Reproduce the lines of material below word for word, starting at the one containing "Screen dimensions: 1467x473" and ending at the one containing "Action: [x=1113, y=126]". Leave the pictures out of your answer.
____ Dataset rows
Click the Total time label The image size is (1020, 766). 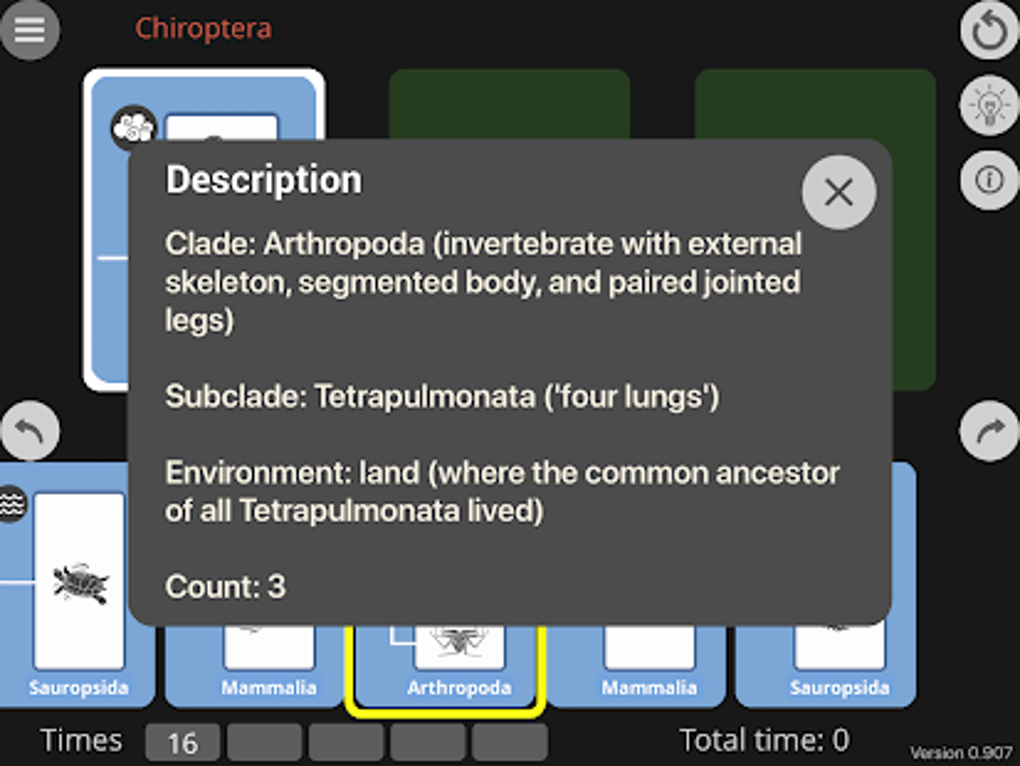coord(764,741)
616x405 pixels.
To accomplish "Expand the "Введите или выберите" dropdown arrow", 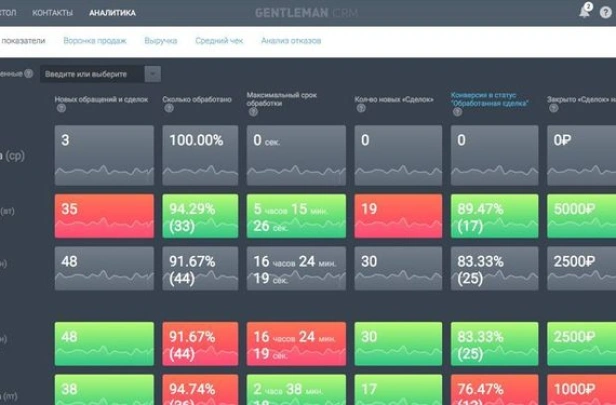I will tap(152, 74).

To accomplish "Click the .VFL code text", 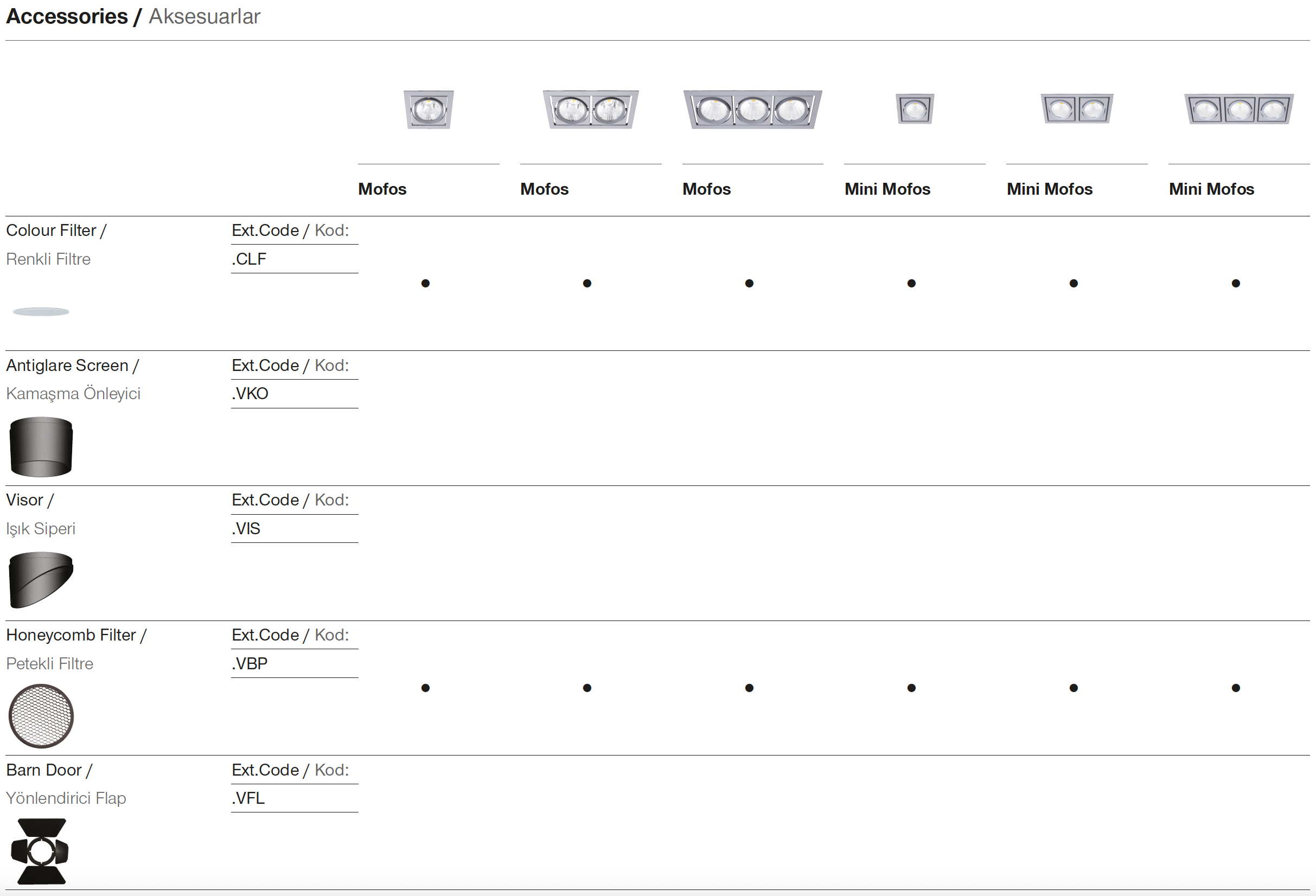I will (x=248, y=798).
________
____ Dataset rows
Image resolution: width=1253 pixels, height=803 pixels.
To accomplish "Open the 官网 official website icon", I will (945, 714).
________
____ Dataset rows
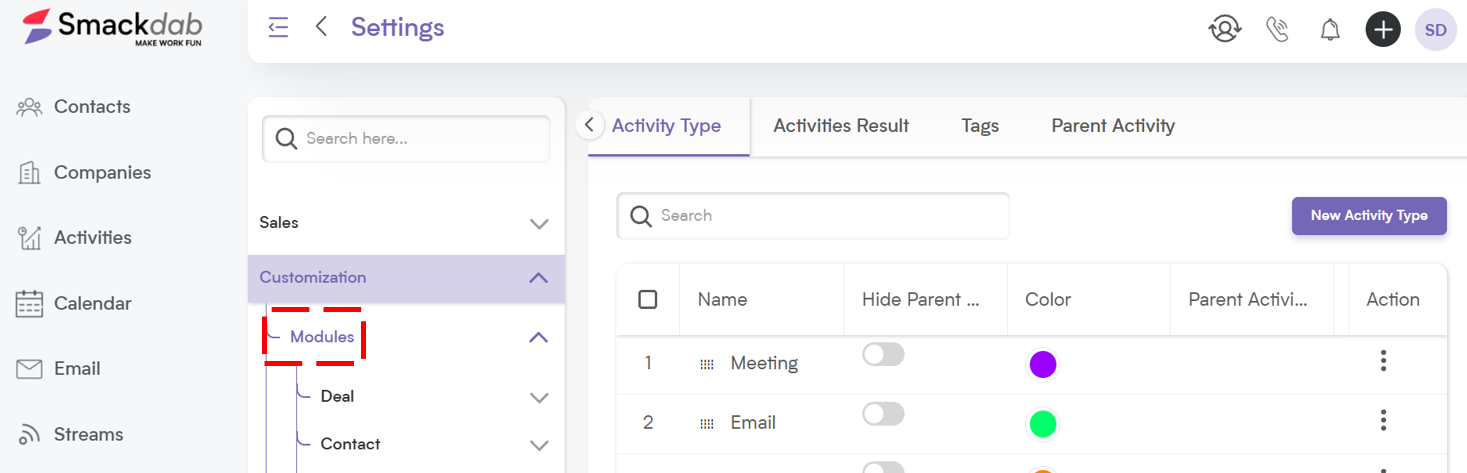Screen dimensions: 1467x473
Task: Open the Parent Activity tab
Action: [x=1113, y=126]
________
#### [Output for this task]
Screen dimensions: 1467x473
Task: Open the Parent Activity tab
Action: [x=1113, y=126]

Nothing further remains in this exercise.